C’est néanmoins au moment de commencer les contractions que les choses s’embrouillent pour moi. Je ne sais toujours pas bien les doser ; on vous répète tellement qu’il faut qu’elles soient touuuuutes petites petites que je ne ressens vraiment rien au début.

Comme tu le dis un peu plus loin, certains ne font strictement rien. Pas de contractions volontaires. Ça peut marcher. Dans certains cas, tu te rendras compte que ton corps agit très bien tout seul.
Dans d’autres cas, il faut effectivement faire de minuscules contractions. Dans mon cas, quand j’y ai eu recours dernièrement, c’était plus des « visualisation de contractions » plus que des vrais contractions. Je visualise une sorte de mini battement, sans faire l’effort de contracter vraiment.

Je l’ai guidé un peu avec des mouvements du bassin pour ne pas le perdre, c’est monté, monté, monté, et là… j’ai éjaculé.

Encore une fois, on a rencontre des problèmes similaires. A un certain niveau de progression, j’ai cru que j’avais trouvé le « truc », j’ai senti un plaisir arriver, je l’ai accompagné, et j’ai éjaculé. Je peux encore le faire, il suffit que j’accompagne le plaisir en contractant au niveau du périnée. Mais, ce n’est pas ce que je recherche, et toi non plus. Donc : détente. Laisse toi faire. Ou plutôt laisse ton corps faire.

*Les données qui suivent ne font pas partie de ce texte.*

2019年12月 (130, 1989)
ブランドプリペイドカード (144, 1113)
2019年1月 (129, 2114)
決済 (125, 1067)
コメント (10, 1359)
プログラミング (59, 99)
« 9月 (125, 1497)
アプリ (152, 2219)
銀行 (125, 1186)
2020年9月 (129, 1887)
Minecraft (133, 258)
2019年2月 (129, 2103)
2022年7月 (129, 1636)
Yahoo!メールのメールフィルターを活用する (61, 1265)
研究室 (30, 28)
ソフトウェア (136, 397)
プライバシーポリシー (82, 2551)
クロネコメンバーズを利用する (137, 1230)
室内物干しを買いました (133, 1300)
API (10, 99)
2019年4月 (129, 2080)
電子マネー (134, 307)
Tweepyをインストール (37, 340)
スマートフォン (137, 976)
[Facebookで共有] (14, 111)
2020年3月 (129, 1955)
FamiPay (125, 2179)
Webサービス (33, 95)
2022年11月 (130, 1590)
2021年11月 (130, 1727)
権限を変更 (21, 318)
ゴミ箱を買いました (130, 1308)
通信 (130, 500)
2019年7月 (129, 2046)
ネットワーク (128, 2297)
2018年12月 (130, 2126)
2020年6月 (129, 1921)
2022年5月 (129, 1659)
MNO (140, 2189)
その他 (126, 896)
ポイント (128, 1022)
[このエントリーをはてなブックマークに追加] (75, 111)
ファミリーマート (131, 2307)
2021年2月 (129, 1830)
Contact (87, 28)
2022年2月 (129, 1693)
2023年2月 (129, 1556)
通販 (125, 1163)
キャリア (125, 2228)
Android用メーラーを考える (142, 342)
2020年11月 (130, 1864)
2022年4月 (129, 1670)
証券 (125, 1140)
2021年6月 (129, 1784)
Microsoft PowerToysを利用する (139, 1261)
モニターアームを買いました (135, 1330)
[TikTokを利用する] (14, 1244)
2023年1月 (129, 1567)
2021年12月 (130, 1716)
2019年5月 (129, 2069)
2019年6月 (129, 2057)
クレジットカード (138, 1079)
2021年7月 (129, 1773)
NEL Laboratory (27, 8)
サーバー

Je sais que ce sont des conseils difficiles à appliquer car ils vont à l’encontre de la façon qu’a ton corps de réagir habituellement. Ça demande aussi de bonnes conditions. Et je sais aussi que, dans l’impatience et la frustration, c’est encore plus dur de se laisser vraiment aller. En plus, au début, comme on ressens des sensations assez faibles, on a forcément tendance à vouloir « appuyer plus fort », à contracter fortement donc, voire même à utiliser les mains pour guider l’Aneros. Mais, c’est une voie sans issue. Il faut prendre patience, accepter les sensations du moment dans la plus grande des décontractions. Et puis, peu à peu, on se rend compte que les sensations grandissent de séances en séances, voire entre les séances. On sent que la prostate titille alors qu’on ne la sentait pas du tout avant, etc.